Among the entries below, how many lines contain the string "checkbox"? Only the number is wanted.

Dataset records
- - -

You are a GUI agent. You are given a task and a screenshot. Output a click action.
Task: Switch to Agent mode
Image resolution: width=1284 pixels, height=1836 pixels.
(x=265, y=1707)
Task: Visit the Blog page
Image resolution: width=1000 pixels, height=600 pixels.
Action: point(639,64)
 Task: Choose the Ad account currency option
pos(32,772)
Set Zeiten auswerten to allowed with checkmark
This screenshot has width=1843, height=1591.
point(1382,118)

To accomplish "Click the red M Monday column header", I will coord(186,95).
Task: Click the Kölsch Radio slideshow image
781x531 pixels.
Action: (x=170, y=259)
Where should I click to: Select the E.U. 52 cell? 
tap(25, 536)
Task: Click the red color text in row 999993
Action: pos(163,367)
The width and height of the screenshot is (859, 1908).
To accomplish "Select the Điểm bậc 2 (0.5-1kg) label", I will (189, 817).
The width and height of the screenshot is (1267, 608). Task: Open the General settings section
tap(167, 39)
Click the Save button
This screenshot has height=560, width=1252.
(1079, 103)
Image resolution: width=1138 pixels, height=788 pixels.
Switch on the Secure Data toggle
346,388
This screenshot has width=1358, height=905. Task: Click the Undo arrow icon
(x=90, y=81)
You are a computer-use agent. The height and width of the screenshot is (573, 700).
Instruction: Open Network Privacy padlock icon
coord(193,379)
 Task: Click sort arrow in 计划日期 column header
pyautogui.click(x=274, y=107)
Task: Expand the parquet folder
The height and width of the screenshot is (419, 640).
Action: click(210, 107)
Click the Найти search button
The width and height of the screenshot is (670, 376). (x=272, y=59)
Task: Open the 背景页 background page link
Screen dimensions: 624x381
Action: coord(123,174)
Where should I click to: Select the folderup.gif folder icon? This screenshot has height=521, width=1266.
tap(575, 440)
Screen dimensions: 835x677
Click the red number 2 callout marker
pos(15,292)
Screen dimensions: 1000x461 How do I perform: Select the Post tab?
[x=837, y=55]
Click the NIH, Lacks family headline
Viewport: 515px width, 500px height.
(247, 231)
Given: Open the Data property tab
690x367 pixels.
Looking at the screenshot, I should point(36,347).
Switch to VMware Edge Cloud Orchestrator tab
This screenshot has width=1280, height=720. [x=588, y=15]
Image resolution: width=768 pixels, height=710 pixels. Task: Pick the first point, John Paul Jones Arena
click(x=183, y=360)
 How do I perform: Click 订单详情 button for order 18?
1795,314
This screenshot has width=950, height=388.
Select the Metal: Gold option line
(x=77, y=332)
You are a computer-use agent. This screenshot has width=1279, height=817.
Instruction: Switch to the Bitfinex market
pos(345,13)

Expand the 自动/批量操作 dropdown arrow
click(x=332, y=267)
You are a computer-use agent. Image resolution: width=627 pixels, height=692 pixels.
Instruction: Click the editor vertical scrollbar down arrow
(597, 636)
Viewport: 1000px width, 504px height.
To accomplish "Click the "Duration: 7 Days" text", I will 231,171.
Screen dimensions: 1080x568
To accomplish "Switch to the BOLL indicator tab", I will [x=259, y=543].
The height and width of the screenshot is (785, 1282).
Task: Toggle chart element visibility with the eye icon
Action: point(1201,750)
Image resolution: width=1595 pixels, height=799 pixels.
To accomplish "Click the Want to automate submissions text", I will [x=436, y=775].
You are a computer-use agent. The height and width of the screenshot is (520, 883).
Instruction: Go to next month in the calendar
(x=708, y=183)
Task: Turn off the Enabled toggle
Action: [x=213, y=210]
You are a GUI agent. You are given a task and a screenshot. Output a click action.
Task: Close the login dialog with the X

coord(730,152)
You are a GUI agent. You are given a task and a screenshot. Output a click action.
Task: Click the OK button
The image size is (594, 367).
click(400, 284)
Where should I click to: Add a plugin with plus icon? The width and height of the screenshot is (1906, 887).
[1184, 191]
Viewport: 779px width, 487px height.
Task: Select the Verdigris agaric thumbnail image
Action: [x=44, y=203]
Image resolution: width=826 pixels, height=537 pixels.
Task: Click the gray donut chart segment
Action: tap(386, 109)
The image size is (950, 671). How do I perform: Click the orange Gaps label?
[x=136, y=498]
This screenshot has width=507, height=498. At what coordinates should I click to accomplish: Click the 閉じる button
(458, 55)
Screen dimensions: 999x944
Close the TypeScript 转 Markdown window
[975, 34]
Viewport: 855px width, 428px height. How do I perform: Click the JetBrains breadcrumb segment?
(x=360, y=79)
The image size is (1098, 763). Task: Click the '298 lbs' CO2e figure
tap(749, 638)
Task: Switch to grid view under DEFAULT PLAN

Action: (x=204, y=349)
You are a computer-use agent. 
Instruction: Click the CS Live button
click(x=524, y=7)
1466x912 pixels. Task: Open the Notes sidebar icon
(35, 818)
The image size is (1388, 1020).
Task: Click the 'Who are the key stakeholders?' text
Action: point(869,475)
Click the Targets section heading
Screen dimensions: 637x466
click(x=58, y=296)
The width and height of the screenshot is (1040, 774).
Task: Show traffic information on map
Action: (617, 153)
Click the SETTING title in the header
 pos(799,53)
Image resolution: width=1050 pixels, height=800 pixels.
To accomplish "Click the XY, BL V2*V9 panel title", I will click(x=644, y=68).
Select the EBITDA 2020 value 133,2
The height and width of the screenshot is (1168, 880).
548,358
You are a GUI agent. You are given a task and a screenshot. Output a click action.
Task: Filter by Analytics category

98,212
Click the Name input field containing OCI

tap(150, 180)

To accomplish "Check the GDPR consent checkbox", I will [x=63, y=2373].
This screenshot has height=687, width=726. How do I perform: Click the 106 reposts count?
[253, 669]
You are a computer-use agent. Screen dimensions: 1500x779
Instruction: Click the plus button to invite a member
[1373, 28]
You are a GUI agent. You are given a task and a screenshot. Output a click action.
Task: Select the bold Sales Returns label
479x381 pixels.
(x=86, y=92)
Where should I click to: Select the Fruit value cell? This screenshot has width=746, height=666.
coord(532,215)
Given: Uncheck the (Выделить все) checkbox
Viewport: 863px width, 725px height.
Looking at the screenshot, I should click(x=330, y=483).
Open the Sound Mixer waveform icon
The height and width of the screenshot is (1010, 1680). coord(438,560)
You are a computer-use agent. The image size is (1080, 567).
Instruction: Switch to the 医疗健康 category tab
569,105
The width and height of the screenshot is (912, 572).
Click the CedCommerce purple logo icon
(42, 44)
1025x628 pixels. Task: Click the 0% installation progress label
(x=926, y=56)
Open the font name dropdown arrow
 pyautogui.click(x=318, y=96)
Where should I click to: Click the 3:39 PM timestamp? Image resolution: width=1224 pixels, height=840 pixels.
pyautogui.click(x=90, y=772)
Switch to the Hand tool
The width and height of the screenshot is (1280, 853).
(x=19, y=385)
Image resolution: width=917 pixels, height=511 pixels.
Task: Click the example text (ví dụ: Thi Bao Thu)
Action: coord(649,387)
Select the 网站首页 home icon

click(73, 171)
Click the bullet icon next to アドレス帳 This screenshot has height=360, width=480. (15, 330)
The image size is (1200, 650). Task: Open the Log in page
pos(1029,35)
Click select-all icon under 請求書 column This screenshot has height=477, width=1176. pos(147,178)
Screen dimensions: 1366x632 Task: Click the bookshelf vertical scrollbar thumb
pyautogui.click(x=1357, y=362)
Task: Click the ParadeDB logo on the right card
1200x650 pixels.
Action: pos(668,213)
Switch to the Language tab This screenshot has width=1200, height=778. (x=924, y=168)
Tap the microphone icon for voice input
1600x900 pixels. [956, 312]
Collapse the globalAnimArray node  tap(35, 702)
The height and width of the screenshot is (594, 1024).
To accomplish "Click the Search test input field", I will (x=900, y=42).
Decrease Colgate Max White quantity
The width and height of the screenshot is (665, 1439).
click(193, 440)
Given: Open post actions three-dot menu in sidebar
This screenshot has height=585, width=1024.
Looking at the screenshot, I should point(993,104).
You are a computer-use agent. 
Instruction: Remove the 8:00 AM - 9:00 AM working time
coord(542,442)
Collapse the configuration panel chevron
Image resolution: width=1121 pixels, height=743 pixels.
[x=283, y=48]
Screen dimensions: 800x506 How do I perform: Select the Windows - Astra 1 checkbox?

- - -

Solution for this problem
3